Year-End Tax Planning Strategies
Updated: May 20
Planning for taxes before year-end is essential for many reasons. Once the year is over, the ability to reduce your taxes can be greatly diminished. It is also essential to know in advance what your taxes will look like, far ahead of the personal tax filing deadline of April 15th.
Since many small businesses are "pass-through" entities, meaning the tax from business profits is paid with the owner's personal tax return, this article will briefly overview some of the business and personal tax strategies that you should consider before year-end.
General Rule: Accelerate Deductions & Defer Income
Before getting too far into the specifics, the basic and most general rule of tax planning is that often you will want to accelerate deductions and defer income. Therefore, you would want to accelerate deductions into the current year, so you receive the tax deduction this year rather than wait another year.
If possible, you would also want to defer income into a subsequent year. The main reason for deferring income and accelerating deductions is so you can pay less tax in the current year instead of future years, since it is better to have a dollar now than in the future.
There are scenarios where you would instead push deductions into the future or receive income in the current year. Suppose your tax bracket in future years is expected to be significantly higher than in the current year. In that case, you might want to defer deductions into later years when you're in a higher tax bracket and receive income in the current year when you are in a lower tax bracket.

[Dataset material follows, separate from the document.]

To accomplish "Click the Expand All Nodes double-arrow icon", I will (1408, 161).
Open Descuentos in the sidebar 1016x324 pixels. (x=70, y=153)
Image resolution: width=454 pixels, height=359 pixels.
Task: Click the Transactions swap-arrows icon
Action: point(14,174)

Significant Equipment Purchases
One way to accelerate deductions into the current year is to make significant equipment purchases before year-end. You wouldn't want to buy equipment or make any other significant purchases before year-end just for the sake of saving on taxes. Still, if you were planning to make the purchase soon, it might make sense to do so in the current year and claim the deduction.
If a piece of equipment is purchased, consideration should be given to how much of a deduction should be taken in the current year. The IRS generally requires that the cost of "Fixed Assets" such as equipment, furniture, and leasehold improvements be expensed over multiple years. The reason is that these assets last longer than a year, so the IRS has specific rules as to how many years the cost of these items must be spread over and deducted (i.e., five years for machinery & equipment, seven years for furniture & fixtures).
Some elections can be made for qualifying purchases to expense the entire amount in the current year. Additional considerations should be taken into account, such as planning for higher tax brackets or fluctuations in income in subsequent years. There are also state considerations to keep in mind since not all states follow the rules of the IRS.
Max Out Retirement Plan Contributions
One way to defer income is to contribute to a retirement account that allows a deduction, or to make contributions to a retirement account with "pre-tax" dollars. For example, a traditional IRA contribution could be deductible and reduce your current year's personal income tax. A w-2 employee may be able to participate in a 401k plan and contribute "pre-tax" money into the 401k, meaning the money contributed to a regular 401k is excluded from taxable income.
There are various business retirement accounts available, some of the more common ones being SEP-IRAs, 401ks, or SIMPLE IRAs. Certain retirement plans allow contributions to be made after the year is over but still allow a deduction in the current year. For example, a traditional IRA contribution for 2021 can generally be made until April 15, 2022 and still be deductible in 2021.
Generally, a qualified retirement plan's earnings grow tax-free, and tax is not paid until distributions are taken from the account.
Planning for Capital Gains
Suppose you have significant capital gains from selling stocks this year. In that case, you may want to review your portfolio before the end of the year and sell stocks that are in a loss position. Of course, you wouldn't want taxes to dictate whether to hold or sell your investments, but if it makes sense from an investment standpoint, then the losses would help offset your capital gains. There are IRS wash sale rules to be mindful of, which make it so losses cannot be deducted if you buy substantially identical stock within 30 days before or after the sale of the stock at a loss.
Depending on whether you claim the "standard" or "itemized" deduction on your personal tax return, there are planning strategies to maximize your deductions based on the timing of your charitable contributions. It may make sense to make large donations in a single year rather than spread out the donations over two or more years.
Section 529 Plan Contributions
Certain states offer a tax deduction for contributions made to a Section 529 plan. You should check your state's requirements, as some require that you invest in that State's Section 529 plan to qualify for a deduction. For example, for a New York resident to claim a tax deduction for a Section 529 plan contribution, they must contribute to a New York Section 529 plan.
Connect with your Accountant before the Year is Over
Listed above are just a few tax savings strategies to consider before year-end. A more in-depth analysis should be performed with your accountant to ensure you are properly planning for year-end for your business and your personal taxes.